Was the treatment negligent?
The judge was critical of the Trust’s guidelines but found the doctor not negligent for a number of reasons:
He had not blindly followed the guidelines but appropriately balanced managing a potentially life-threatening situation with Mr Berry’s poor renal function.
The local guidelines were insufficiently nuanced but not themselves negligent.
ICU needs one, simple, clear guideline applicable to everyone and not a confusion of guidelines.
The balance of risk in ICU is different from outside ICU and justified a different approach.
The previous low dose of 80mg had failed and the doctor only had only ‘one shot’ to stem the rising infection, justifying a high dose.
The role of local guidelines
The judge made some helpful comments on the status of local guidelines. Under the Bolam test, an action is only negligent if there is no responsible body who would have done the same. In other words, the presence of a responsible body is normally a defence. One would normally expect the presence of guidelines supporting that approach to represent, at the very least, a reasonable body.
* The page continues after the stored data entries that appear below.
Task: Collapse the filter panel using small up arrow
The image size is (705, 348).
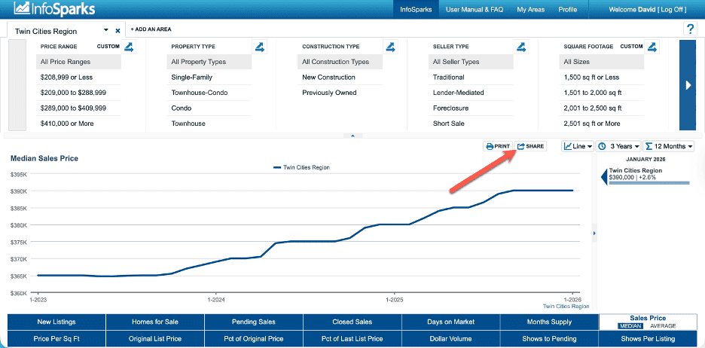Action: (353, 136)
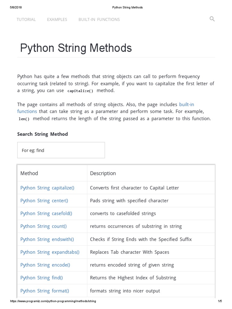Click the Description column header

coord(103,173)
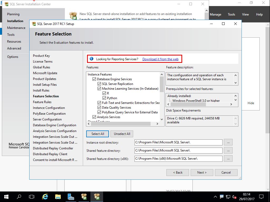Open File Explorer from the taskbar

click(58, 196)
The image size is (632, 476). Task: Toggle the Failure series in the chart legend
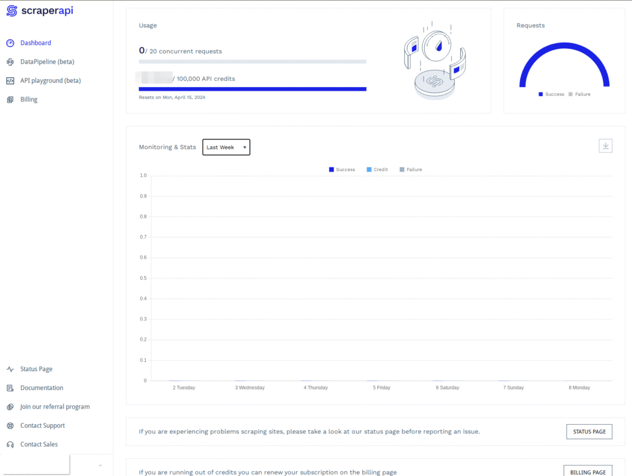pos(409,169)
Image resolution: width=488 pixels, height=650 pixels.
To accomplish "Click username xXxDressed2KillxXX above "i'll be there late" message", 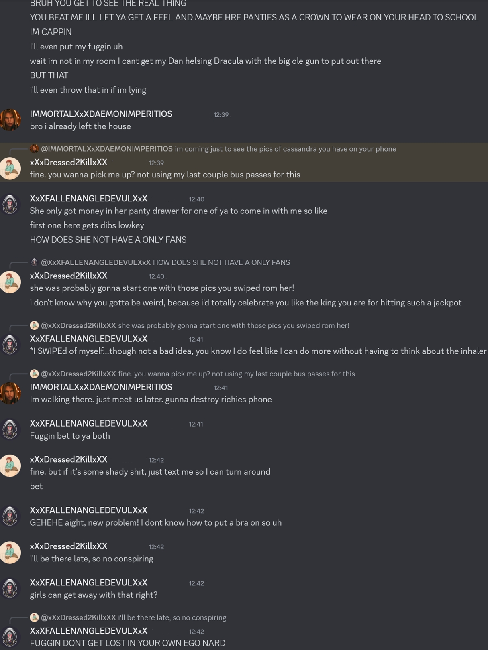I will pos(69,546).
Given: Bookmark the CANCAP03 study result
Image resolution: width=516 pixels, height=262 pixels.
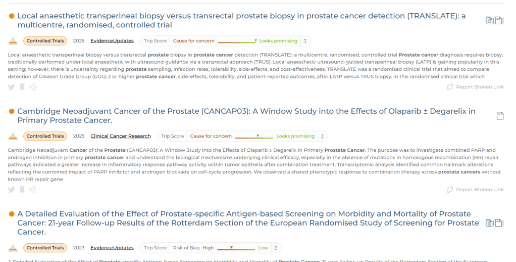Looking at the screenshot, I should click(22, 190).
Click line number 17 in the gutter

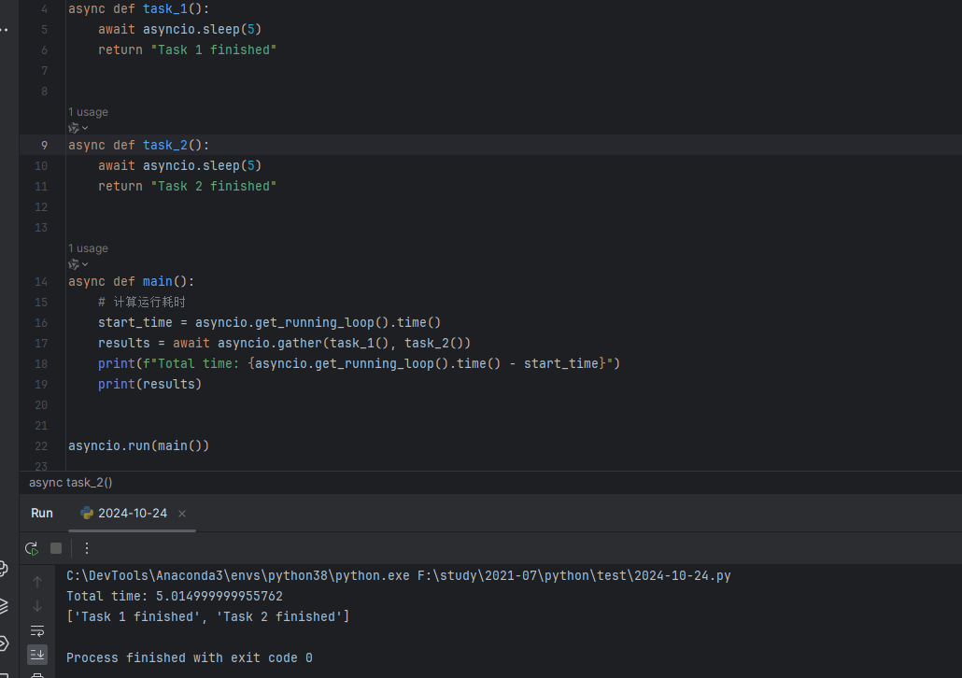tap(41, 343)
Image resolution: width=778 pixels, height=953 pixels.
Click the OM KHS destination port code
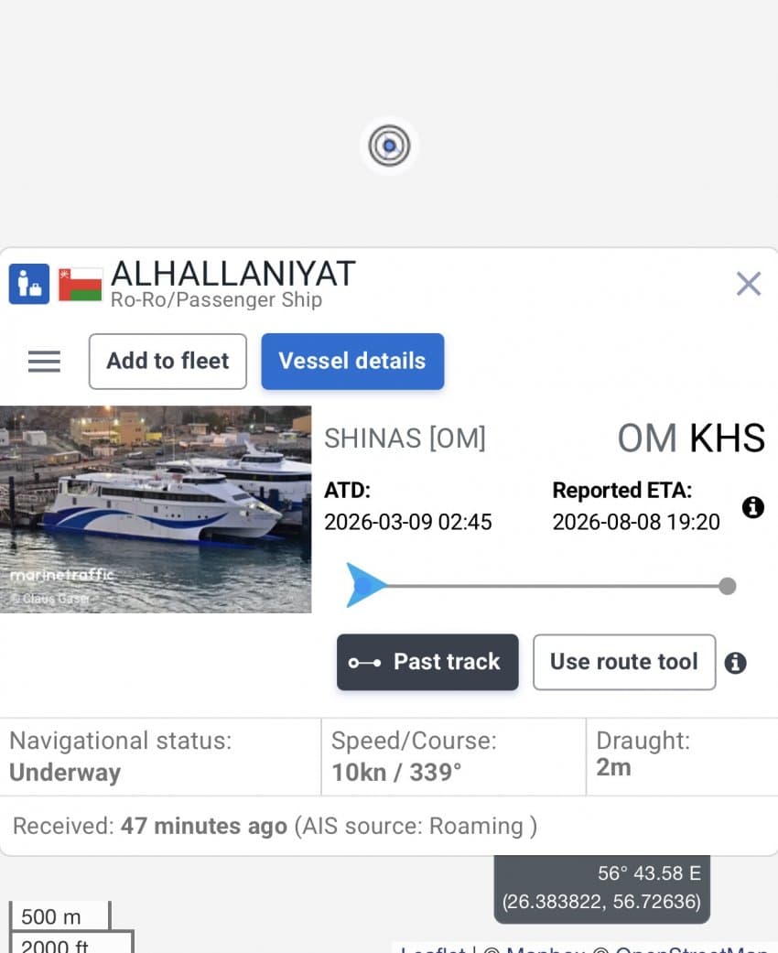pyautogui.click(x=691, y=438)
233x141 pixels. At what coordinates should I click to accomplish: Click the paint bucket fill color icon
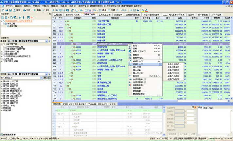pos(143,10)
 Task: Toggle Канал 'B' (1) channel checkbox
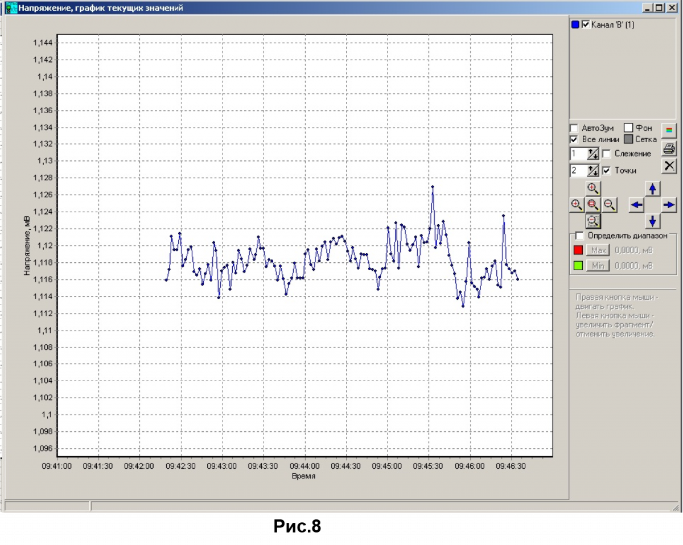[586, 25]
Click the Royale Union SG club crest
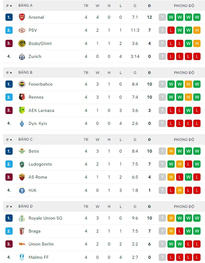The width and height of the screenshot is (205, 263). coord(21,218)
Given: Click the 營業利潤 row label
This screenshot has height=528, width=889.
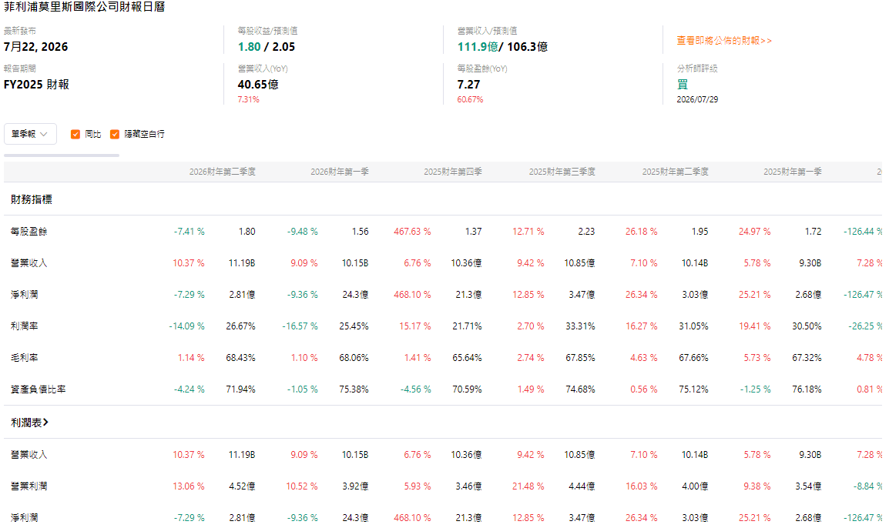Looking at the screenshot, I should (x=29, y=486).
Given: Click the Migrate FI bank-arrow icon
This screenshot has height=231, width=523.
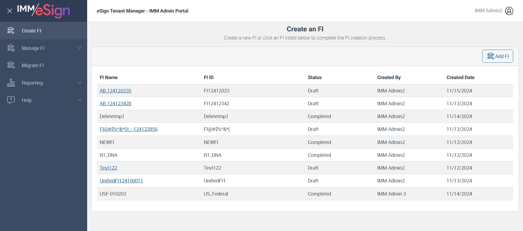Looking at the screenshot, I should coord(11,65).
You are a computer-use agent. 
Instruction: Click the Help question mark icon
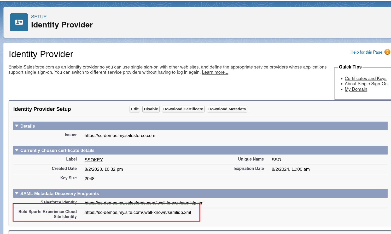tap(388, 52)
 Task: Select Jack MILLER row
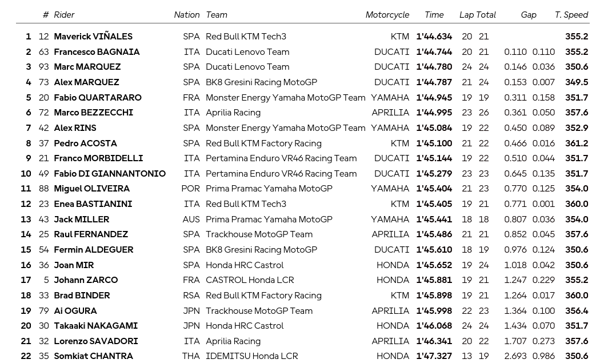click(x=302, y=220)
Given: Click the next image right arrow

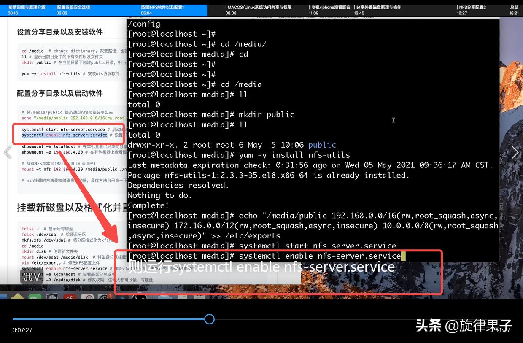Looking at the screenshot, I should (x=515, y=152).
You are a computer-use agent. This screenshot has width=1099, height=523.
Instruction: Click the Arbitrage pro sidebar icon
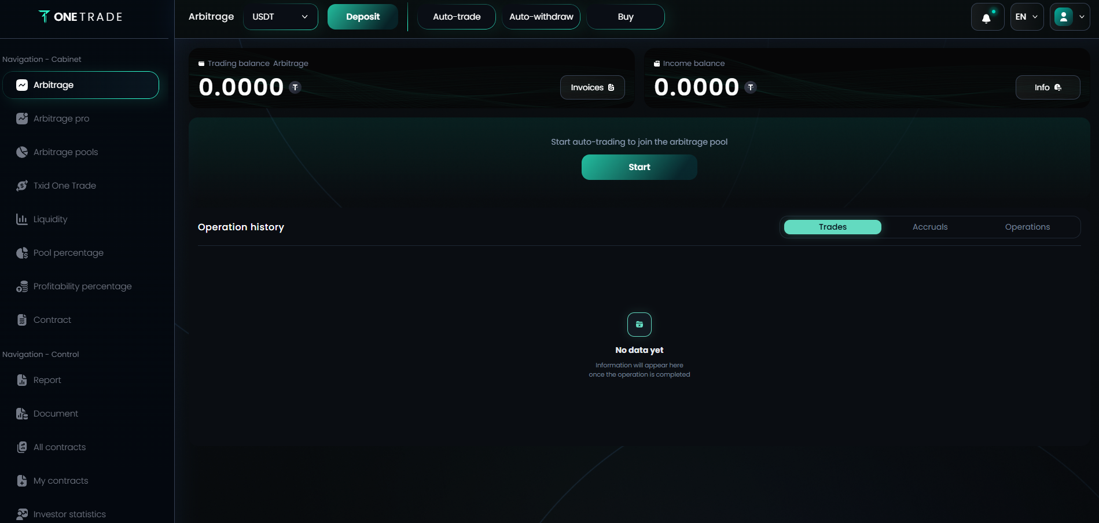22,119
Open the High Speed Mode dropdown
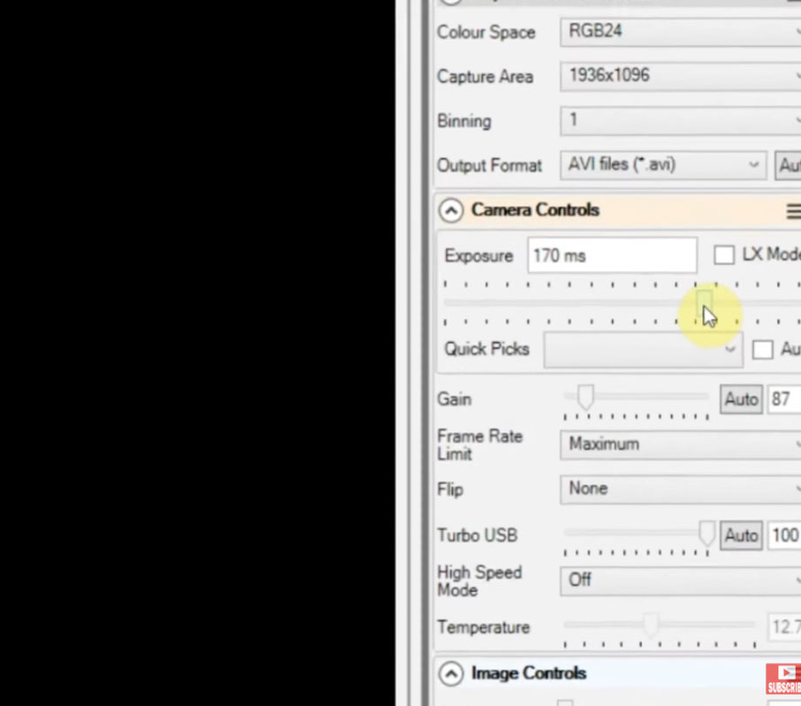The image size is (801, 706). coord(796,580)
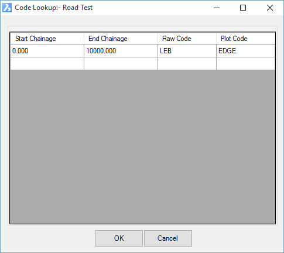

The judge held that, while relying on having followed national guidelines may well be a defence to allegations of negligence, local guidelines had a different status. Relying on local guidelines was not necessarily a defence. He gave three reasons:
If an in-house guideline could in effect create a ‘responsible body of clinical opinion’, a Trust would in effect be able to determine its own standard of care.
The resources available to a Trust are different from those available to NICE or the BNF authors.
In-house guidelines would not necessarily generate regulatory obligations under GMC guidance in the same way as NICE and other national guidelines.
The judge reviewed the authorities on the relationship between national guidelines and negligence and summarised the following principles:
Even national guidelines are not a substitute for clinical judgement.
Where a court is considering breach of duty, reference to guidelines is not a substitute for expert evidence. However, guidelines may inform expert evidence. The content of guidelines may be evidence that a particular practice complies with that of a responsible body. This may be the case even where guidelines post-date an action.
Departure from a national guideline does not necessarily indicate negligence but it is likely to call for explanation. In other words, it may be appropriate to depart from a guideline, but there needs to be a reason for doing so.
Compliance with a national guideline may be inconsistent with negligence if it constitutes a Bolam-compliant body of opinion or practice. The same does not apply to in-house guidelines, which have a different status.
The question for the court is ultimately whether conduct was Bolam compliant (and capable of logical analysis). Guidelines may be relevant to that issue.
Experts giving evidence on what amounts to reasonable care will often need to consider any relevant guidelines and cite them in support of their views. However, there is often a need for nuance. It is not necessarily the case that complying with guidelines amounts to reasonable care, although it often will be. Similarly, it is not necessarily the case that failing to comply with guidelines is a breach of duty, although it may be. O’Brien v Guys and St Thomas’ NHS Trust provides some helpful analysis of the role of guidelines in assessing the standard of care.